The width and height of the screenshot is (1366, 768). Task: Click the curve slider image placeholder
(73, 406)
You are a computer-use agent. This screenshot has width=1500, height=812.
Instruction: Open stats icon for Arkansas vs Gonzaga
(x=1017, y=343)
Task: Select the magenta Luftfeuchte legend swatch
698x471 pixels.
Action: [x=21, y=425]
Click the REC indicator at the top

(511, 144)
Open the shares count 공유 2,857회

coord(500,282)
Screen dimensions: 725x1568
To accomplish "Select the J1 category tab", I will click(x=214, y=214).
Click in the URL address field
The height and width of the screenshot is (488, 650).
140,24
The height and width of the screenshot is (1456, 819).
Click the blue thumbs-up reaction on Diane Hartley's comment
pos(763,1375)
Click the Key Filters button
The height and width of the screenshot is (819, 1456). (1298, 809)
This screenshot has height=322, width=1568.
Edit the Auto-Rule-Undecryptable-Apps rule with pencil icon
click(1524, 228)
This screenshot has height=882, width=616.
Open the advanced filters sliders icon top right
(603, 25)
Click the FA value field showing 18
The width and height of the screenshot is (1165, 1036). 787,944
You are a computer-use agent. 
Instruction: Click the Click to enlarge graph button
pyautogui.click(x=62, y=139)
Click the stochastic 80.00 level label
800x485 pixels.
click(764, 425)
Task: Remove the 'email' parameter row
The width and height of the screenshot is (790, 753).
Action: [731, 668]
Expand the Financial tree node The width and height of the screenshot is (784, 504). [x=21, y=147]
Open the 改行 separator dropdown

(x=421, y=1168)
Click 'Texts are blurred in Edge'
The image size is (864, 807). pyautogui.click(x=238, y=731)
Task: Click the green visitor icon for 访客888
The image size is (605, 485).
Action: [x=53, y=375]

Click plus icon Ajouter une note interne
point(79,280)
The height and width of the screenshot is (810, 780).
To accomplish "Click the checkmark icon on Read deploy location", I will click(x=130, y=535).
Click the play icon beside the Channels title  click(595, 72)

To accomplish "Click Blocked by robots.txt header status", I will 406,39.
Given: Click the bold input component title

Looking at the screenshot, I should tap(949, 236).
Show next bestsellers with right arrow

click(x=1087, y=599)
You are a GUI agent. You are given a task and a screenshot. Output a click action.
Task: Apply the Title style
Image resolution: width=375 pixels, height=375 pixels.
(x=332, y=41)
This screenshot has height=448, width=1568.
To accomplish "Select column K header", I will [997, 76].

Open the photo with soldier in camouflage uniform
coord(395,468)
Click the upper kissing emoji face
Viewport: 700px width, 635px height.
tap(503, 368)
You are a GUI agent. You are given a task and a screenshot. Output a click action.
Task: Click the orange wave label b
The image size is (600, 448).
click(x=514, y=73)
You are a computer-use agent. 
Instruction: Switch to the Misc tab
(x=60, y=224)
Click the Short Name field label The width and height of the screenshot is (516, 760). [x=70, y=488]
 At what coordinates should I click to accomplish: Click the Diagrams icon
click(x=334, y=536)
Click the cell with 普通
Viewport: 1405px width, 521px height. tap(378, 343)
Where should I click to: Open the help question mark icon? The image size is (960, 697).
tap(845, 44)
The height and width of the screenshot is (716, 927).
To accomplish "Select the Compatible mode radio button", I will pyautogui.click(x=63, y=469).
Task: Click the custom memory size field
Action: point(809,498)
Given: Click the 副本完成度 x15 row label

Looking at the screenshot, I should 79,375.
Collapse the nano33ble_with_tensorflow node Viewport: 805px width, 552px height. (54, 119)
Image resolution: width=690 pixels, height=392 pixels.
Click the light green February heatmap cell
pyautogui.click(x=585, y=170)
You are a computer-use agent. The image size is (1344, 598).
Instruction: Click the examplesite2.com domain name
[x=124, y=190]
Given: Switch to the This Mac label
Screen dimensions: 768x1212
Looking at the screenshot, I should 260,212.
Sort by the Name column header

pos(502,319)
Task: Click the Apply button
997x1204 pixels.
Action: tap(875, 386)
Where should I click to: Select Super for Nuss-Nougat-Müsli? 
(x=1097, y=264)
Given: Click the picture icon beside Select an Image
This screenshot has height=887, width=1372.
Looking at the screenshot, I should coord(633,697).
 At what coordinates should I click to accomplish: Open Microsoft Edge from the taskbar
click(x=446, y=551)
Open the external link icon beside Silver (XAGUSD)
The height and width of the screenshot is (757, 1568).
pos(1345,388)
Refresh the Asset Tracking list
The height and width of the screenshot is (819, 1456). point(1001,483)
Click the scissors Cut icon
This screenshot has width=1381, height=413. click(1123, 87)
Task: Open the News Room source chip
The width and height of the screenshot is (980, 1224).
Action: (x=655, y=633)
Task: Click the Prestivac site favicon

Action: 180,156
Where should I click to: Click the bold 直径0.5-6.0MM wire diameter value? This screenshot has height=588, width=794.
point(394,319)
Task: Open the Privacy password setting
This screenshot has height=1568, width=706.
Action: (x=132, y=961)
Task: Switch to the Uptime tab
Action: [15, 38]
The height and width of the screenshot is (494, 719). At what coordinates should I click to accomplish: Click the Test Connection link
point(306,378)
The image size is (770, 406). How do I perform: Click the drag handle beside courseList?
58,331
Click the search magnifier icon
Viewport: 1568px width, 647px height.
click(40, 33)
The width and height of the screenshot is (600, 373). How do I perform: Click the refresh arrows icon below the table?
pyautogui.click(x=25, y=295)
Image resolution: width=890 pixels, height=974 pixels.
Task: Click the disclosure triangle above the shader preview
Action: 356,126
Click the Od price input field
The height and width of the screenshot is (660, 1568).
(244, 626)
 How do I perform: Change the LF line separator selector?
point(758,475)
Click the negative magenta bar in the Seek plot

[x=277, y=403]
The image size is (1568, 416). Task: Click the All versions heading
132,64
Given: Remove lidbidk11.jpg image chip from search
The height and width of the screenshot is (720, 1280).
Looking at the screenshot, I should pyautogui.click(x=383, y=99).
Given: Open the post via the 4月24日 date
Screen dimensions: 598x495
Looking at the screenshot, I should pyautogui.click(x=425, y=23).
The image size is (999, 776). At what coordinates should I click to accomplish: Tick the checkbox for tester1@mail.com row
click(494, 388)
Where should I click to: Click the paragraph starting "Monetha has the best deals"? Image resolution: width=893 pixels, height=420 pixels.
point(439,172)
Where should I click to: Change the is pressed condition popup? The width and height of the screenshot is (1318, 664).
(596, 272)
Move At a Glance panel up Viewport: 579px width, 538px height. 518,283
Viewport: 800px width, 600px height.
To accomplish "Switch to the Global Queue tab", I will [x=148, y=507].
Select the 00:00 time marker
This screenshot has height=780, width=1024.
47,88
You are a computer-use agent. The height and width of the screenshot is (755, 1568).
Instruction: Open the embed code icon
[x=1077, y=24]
--------------------------------
Output exactly the span of lines beginning at the first line of the records and ending at the line that holds "The height and width of the screenshot is (810, 780).", inclusive, with no other text.

Task response:
The width and height of the screenshot is (1366, 768). Task: Click the curve slider image placeholder
(73, 406)
You are a computer-use agent. This screenshot has width=1500, height=812.
Instruction: Open stats icon for Arkansas vs Gonzaga
(x=1017, y=343)
Task: Select the magenta Luftfeuchte legend swatch
698x471 pixels.
Action: [x=21, y=425]
Click the REC indicator at the top

(511, 144)
Open the shares count 공유 2,857회

coord(500,282)
Screen dimensions: 725x1568
To accomplish "Select the J1 category tab", I will click(x=214, y=214).
Click in the URL address field
The height and width of the screenshot is (488, 650).
140,24
The height and width of the screenshot is (1456, 819).
Click the blue thumbs-up reaction on Diane Hartley's comment
pos(763,1375)
Click the Key Filters button
The height and width of the screenshot is (819, 1456). (1298, 809)
This screenshot has height=322, width=1568.
Edit the Auto-Rule-Undecryptable-Apps rule with pencil icon
click(1524, 228)
This screenshot has height=882, width=616.
Open the advanced filters sliders icon top right
(603, 25)
Click the FA value field showing 18
The width and height of the screenshot is (1165, 1036). 787,944
You are a computer-use agent. 
Instruction: Click the Click to enlarge graph button
pyautogui.click(x=62, y=139)
Click the stochastic 80.00 level label
800x485 pixels.
click(764, 425)
Task: Remove the 'email' parameter row
The width and height of the screenshot is (790, 753).
Action: [731, 668]
Expand the Financial tree node The width and height of the screenshot is (784, 504). [x=21, y=147]
Open the 改行 separator dropdown

(x=421, y=1168)
Click 'Texts are blurred in Edge'
The image size is (864, 807). pyautogui.click(x=238, y=731)
Task: Click the green visitor icon for 访客888
The image size is (605, 485).
Action: [x=53, y=375]

Click plus icon Ajouter une note interne
point(79,280)
The height and width of the screenshot is (810, 780).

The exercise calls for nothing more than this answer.